▸ **DIRECTIONS FOR THIS TASK**: Only the lines from the one holding "The height and width of the screenshot is (816, 1488)." to the end of the data should be echoed, exactly as they appear, minus the pictures.
ENTRIES SHOWN: Begin
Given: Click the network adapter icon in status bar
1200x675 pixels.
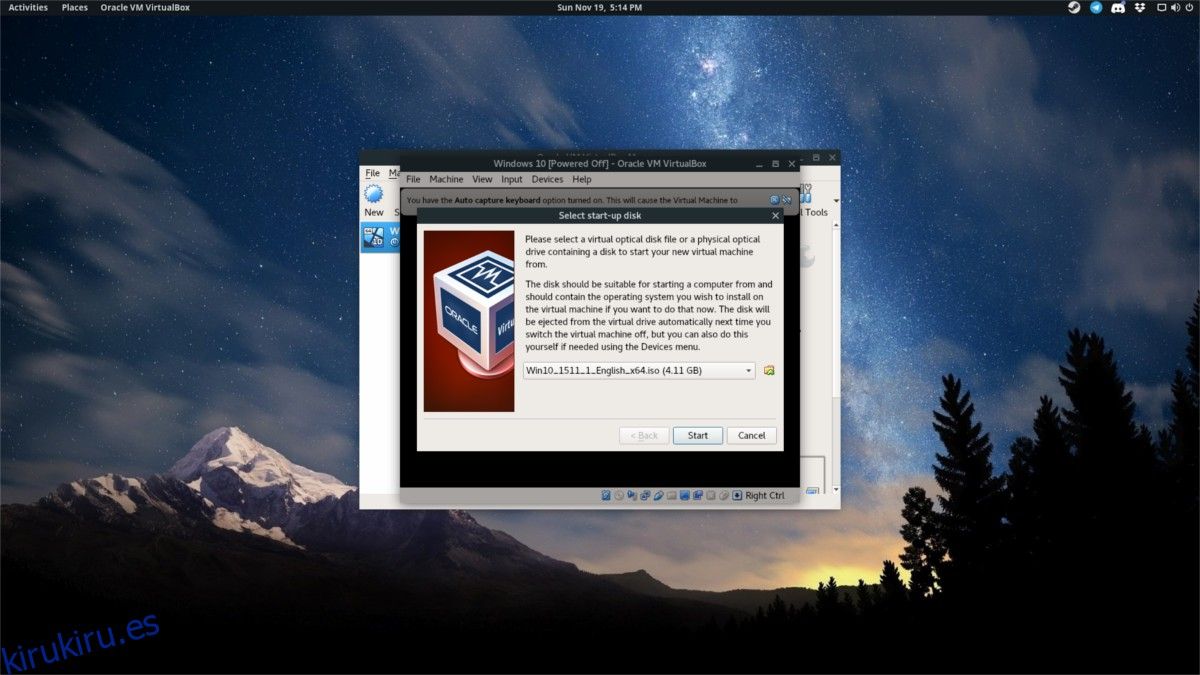Looking at the screenshot, I should click(646, 495).
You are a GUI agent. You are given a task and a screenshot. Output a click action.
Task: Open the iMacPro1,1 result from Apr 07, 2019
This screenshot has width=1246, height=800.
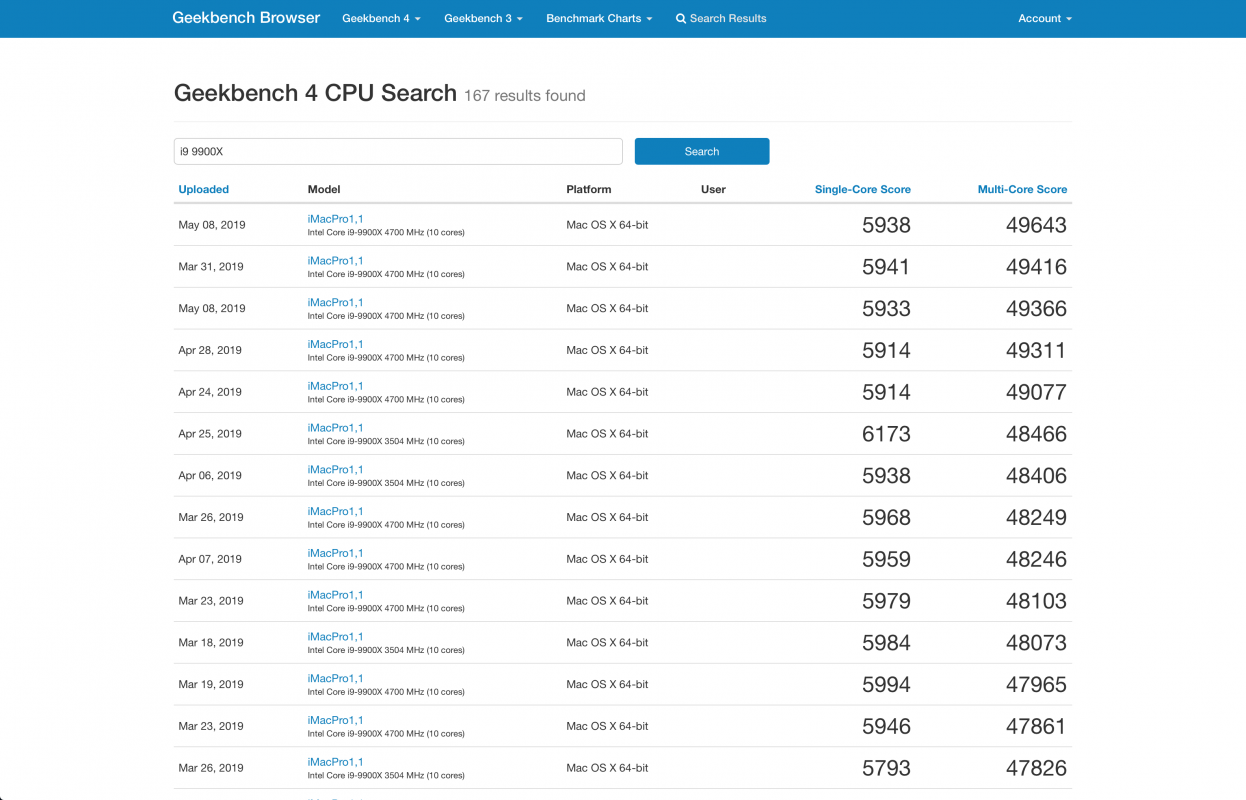tap(335, 553)
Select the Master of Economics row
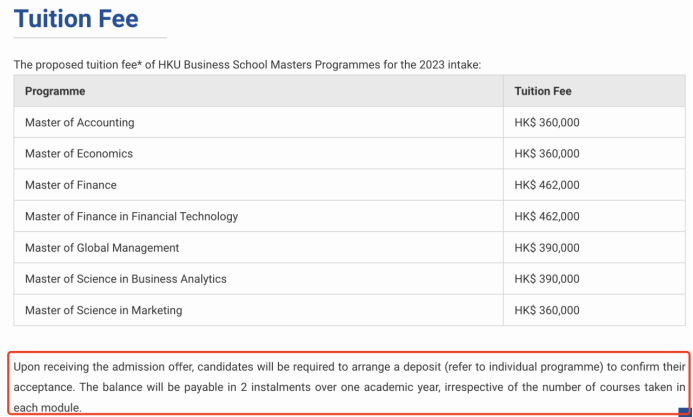The image size is (693, 417). pyautogui.click(x=79, y=154)
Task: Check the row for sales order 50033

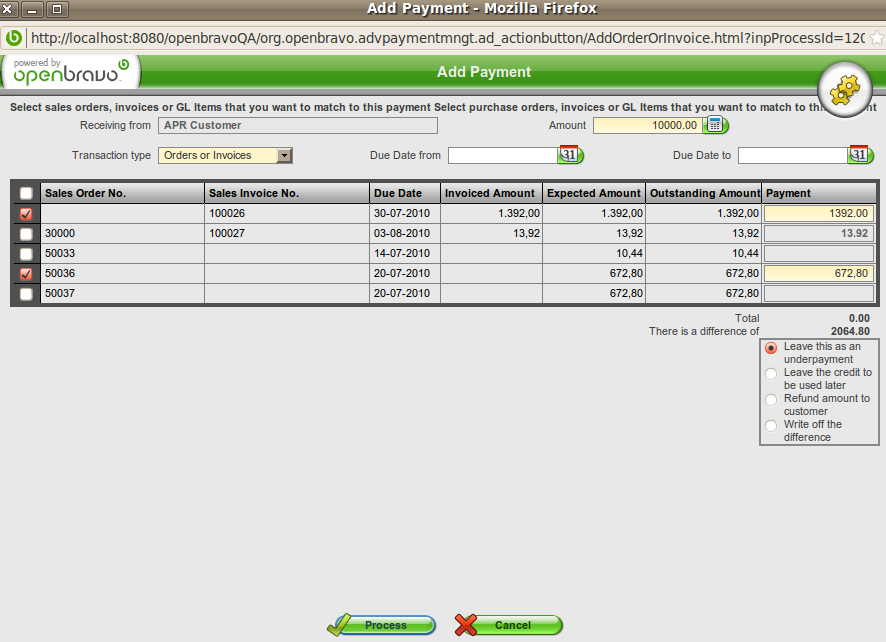Action: (26, 253)
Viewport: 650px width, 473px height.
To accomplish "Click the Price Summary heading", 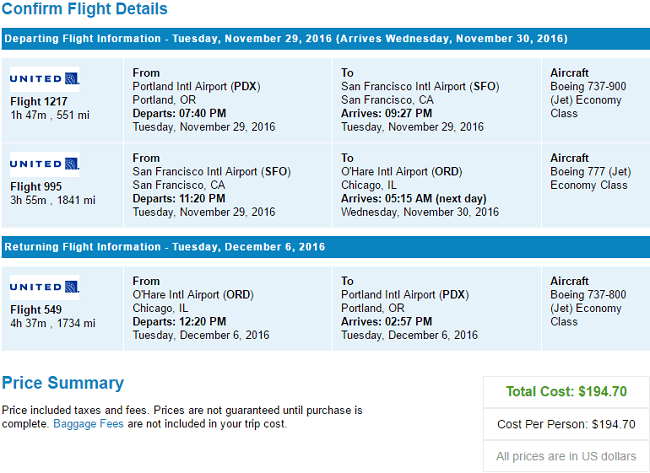I will click(63, 383).
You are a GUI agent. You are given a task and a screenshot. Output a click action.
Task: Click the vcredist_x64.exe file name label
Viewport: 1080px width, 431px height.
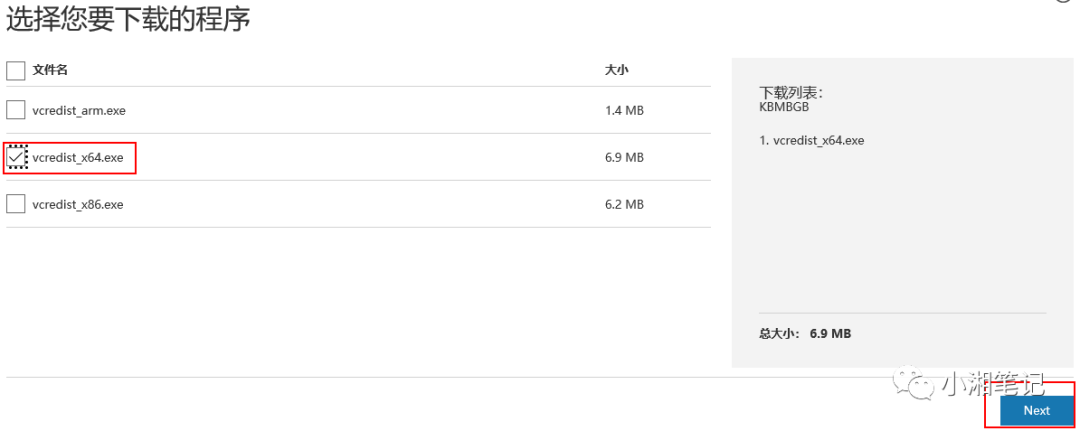tap(78, 158)
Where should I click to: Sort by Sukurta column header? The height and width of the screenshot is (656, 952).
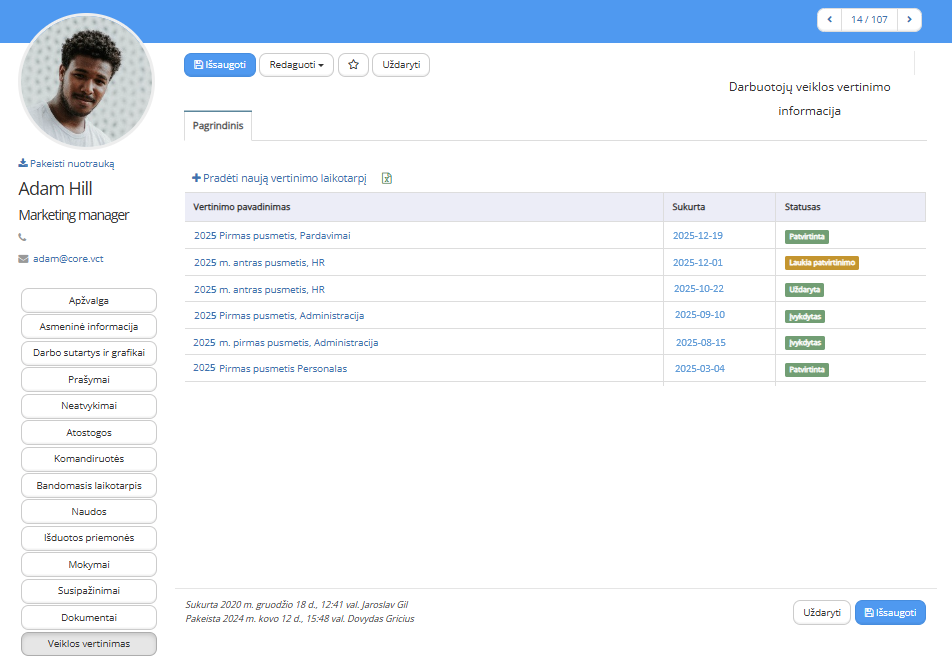(689, 207)
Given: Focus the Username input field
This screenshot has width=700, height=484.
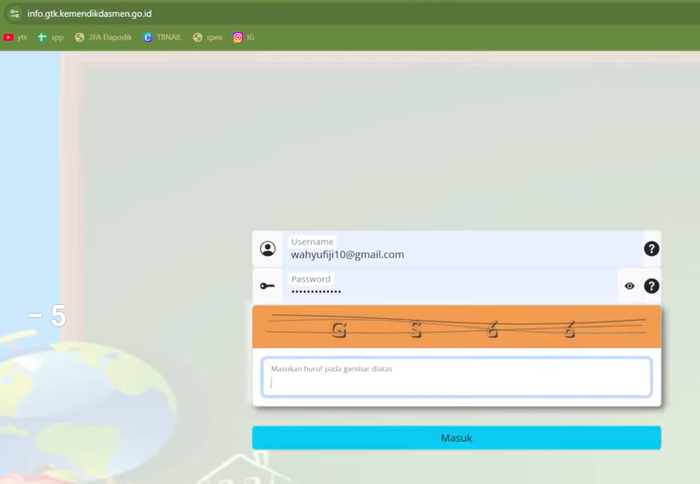Looking at the screenshot, I should (460, 254).
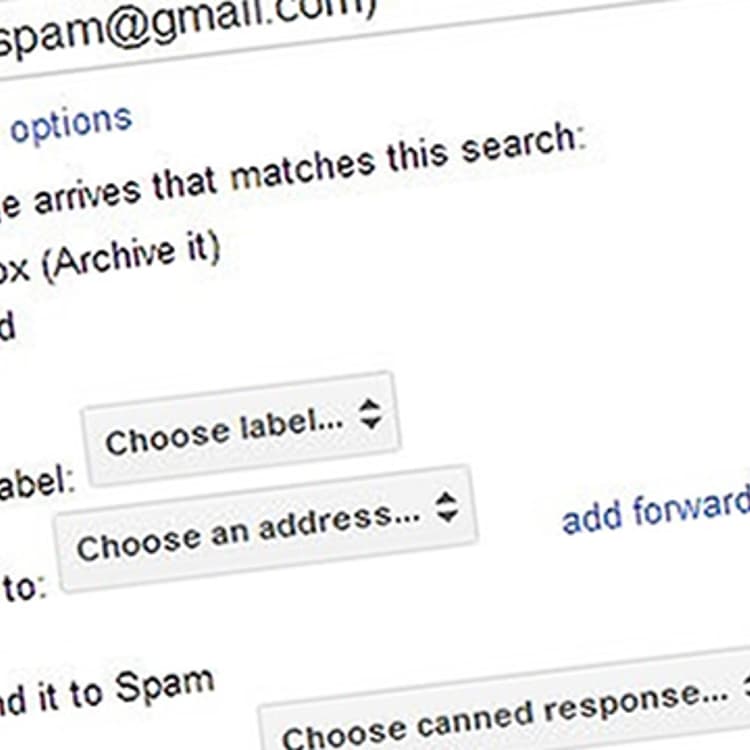
Task: Click the 'add forward' link
Action: click(x=656, y=509)
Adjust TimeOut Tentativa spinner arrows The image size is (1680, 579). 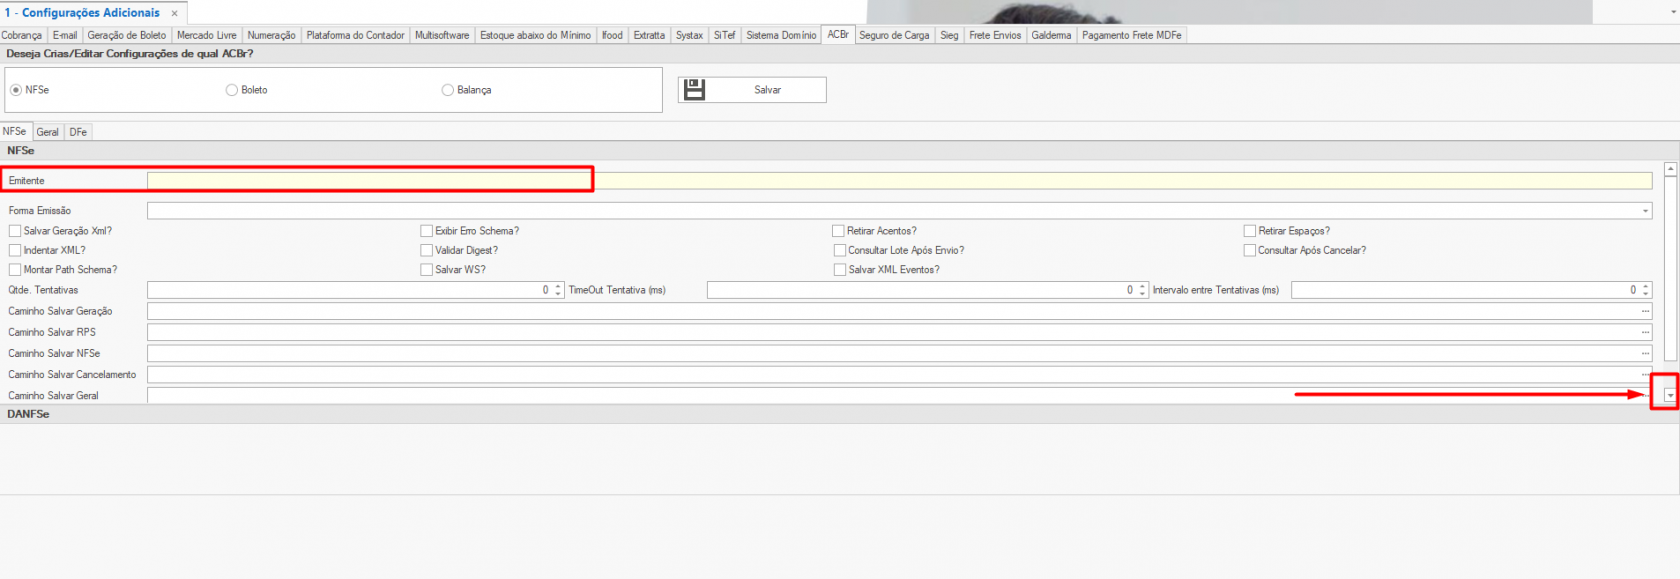point(1142,290)
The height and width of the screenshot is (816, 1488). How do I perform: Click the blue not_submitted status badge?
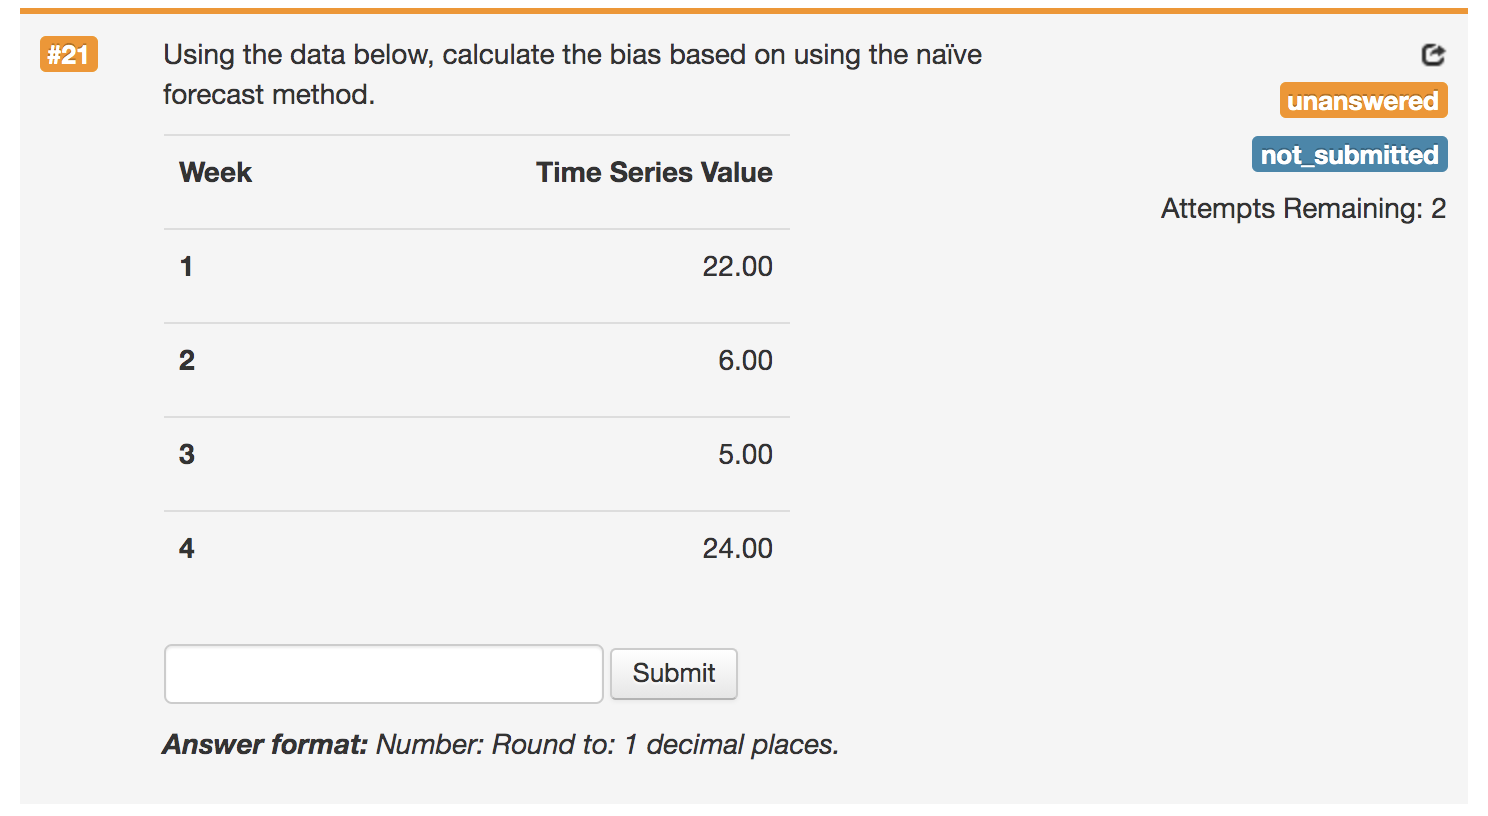point(1349,154)
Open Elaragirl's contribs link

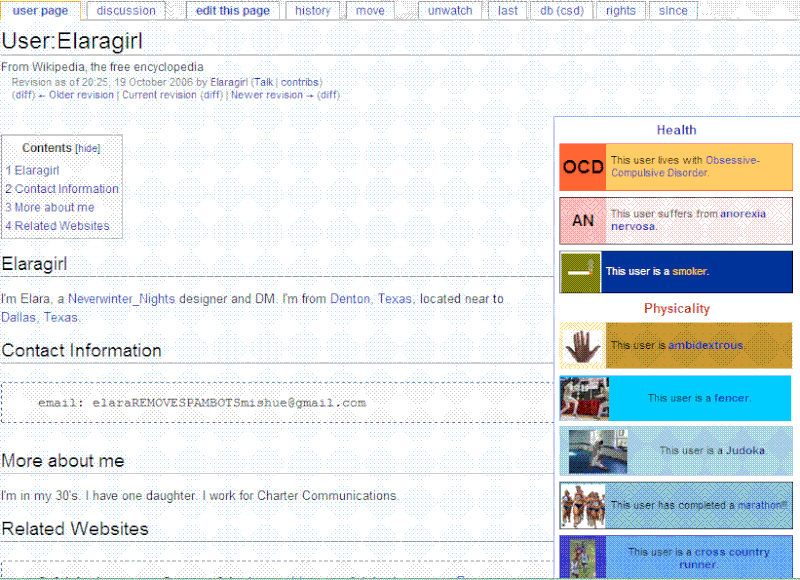pos(299,82)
ENTRIES SHOWN: End
▸ **SOLUTION TO THE EXERCISE**:
The height and width of the screenshot is (816, 1488). How do I perform: Click the blue not_submitted status badge?
point(1349,154)
Open Elaragirl's contribs link

pos(299,82)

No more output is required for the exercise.